The majority of the world’s coal to liquids production is in South Africa (IEA 2012), but the technology is available to all regions in GCAM starting in the first future time period. Note that the CO2 emissions intensity is substantially higher than all other liquid fuel production technologies, due to high process energy intensities, and high primary fuel carbon contents. Where crude oil refining emits about 5.5 kg of CO2 per GJ of fuels produced, coal to liquids emits over 130 kg of CO2 per GJ of fuel produced. The upstream emissions from fuel production by this pathway are substantially higher than the “tailpipe” emissions from combustion of the fuels produced (about 70 kg CO2 per GJ). As with biomass liquids, two different production technologies with CCS are represented, with costs and CO2 removal fractions based on Dooley and Dahowski (2009).
While a minor contributor to liquid fuels production globally (about 0.1%; (IEA 2012),) gas to liquids has received increased attention in recent years, with several large-scale plants completed in the last decade (Glebova 2013), and others in various stages of planning and construction (Enerdata 2014). Because of the relatively low carbon content of natural gas, and whole-process energy efficiency ratings typically about 60%, the net CO2 emissions from the process are about 20 kg CO2 per GJ of fuel, significantly lower than coal to liquids. There is only one production technology represented in GCAM, with no CCS option available.

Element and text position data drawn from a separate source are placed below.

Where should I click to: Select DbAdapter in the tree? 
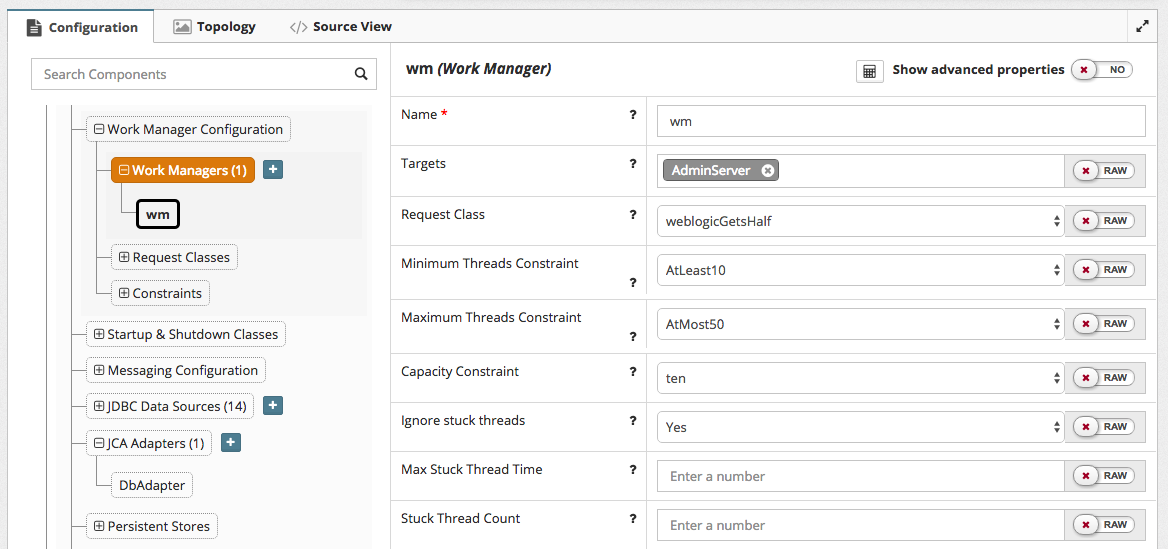tap(152, 485)
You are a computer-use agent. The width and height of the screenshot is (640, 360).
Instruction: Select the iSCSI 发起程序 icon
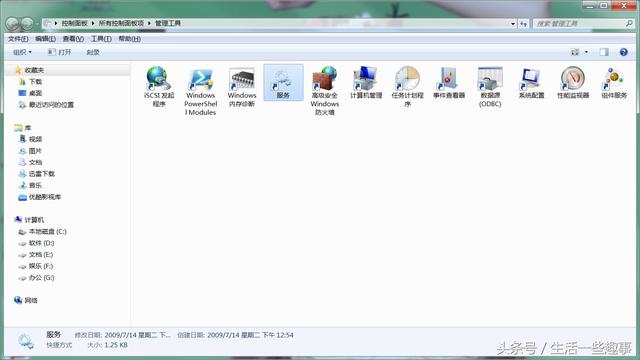(159, 87)
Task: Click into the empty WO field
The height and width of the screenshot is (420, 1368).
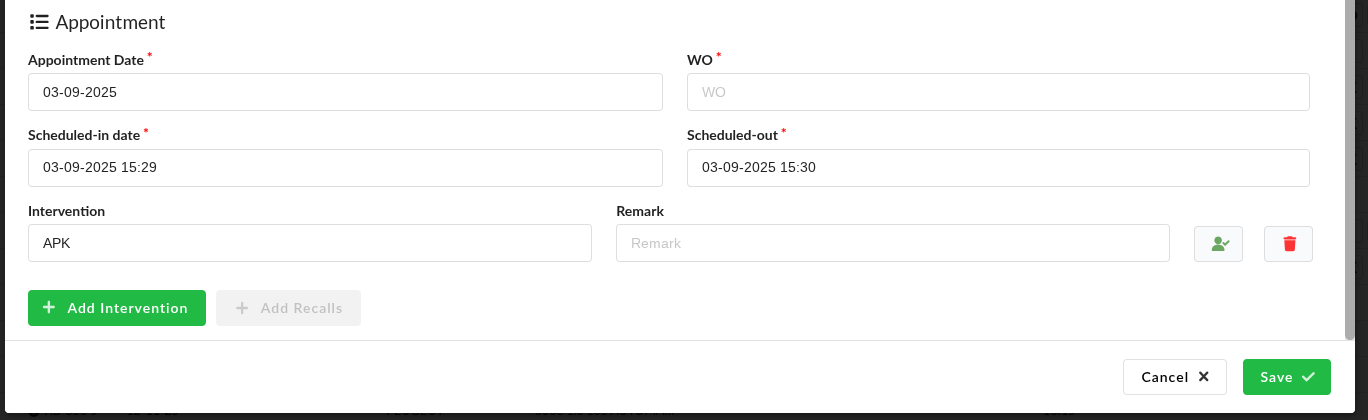Action: 998,92
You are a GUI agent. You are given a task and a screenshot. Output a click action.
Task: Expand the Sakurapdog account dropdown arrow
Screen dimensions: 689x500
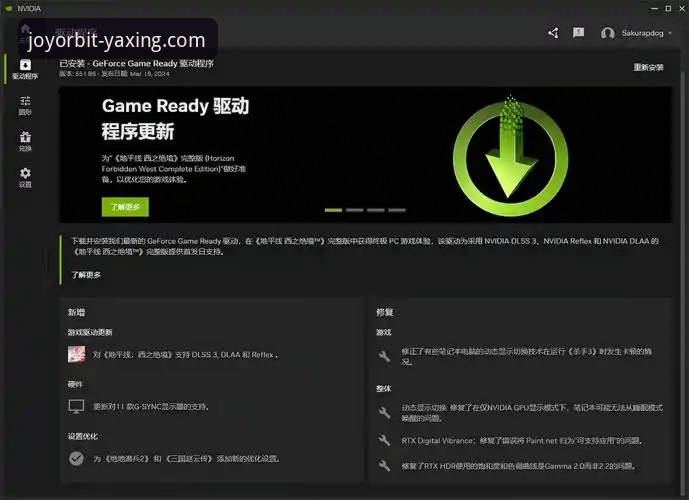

- International Energy Agency, 2019, Energy Balances of OECD Countries 1960-2017 and Energy Balances of Non-OECD Countries 1971-2017, International Energy Agency, Paris, France.
- International Energy Agency, 2011, Energy Balances of OECD Countries 1960-2010 and Energy Balances of Non-OECD Countries 1971-2010, International Energy Agency, Paris, France.
- Dooley, J.J., and Dahowski, R.T. 2009. Large-scale U.S. unconventional fuels production and the role of carbon dioxide capture and storage technologies in reducing their greenhouse gas emissions. Energy Procedia 1(1), pp. 4225-4232.
- Glebova, O. 2013. Gas to Liquids: Historical Development and Future Prospects, Report NG 80, Oxford Institute for Energy Studies.
- Enerdata, 2016. The Future of Gas-to-Liquid (GTL) Industry.